Mexico’s economic engine sputtered at the start of 2026, with official data showing dips in both private consumption and capital investment. The National Institute of Statistics and Geography (Inegi) reported that these two pillars of the national economy entered the year in negative territory.
Fixed gross investment suffered as companies pulled back on capital expenditures. The primary driver of this decline was a sharp 8.0% year-on-year drop in spending on machinery and equipment. This reduction suggests businesses are hesitant to commit to new productive assets amid current market uncertainty.
While the construction sector managed to hold onto a 3.8% gain on an annual basis, the monthly figures tell a more cautionary tale. The sector contracted by 0.8% compared to the previous month, signaling a broader loss of momentum across the industrial landscape.

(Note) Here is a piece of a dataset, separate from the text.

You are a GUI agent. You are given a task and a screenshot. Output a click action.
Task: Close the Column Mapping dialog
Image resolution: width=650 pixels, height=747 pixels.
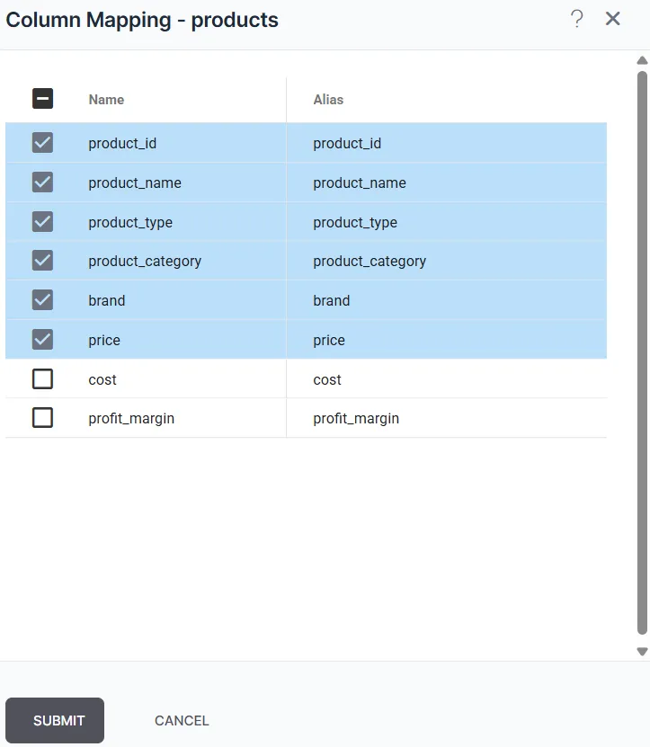[612, 18]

Weakness in consumer spending
Private consumption, which accounts for roughly 65% of Mexico’s gross domestic product, also showed clear signs of fatigue. The decline was most pronounced in the market for imported goods, which plummeted 6.8% in a single month.
Domestic demand fared little better. Spending on national goods and services edged down by 0.7%, with both subcategories posting losses. Consumers spent 0.9% less on physical goods and 0.5% less on services during the period.
Although imported goods still reflect a 12.2% increase when measured against the same period last year, the dramatic monthly contraction suggests that growth is cooling rapidly. Economists track these figures closely because any sustained deterioration in household spending acts as a direct drag on overall economic activity.
If the trend persists, the government may face increased pressure to stimulate demand. For now, the data indicates that both households and firms are tightening their belts as they navigate the first quarter of the year.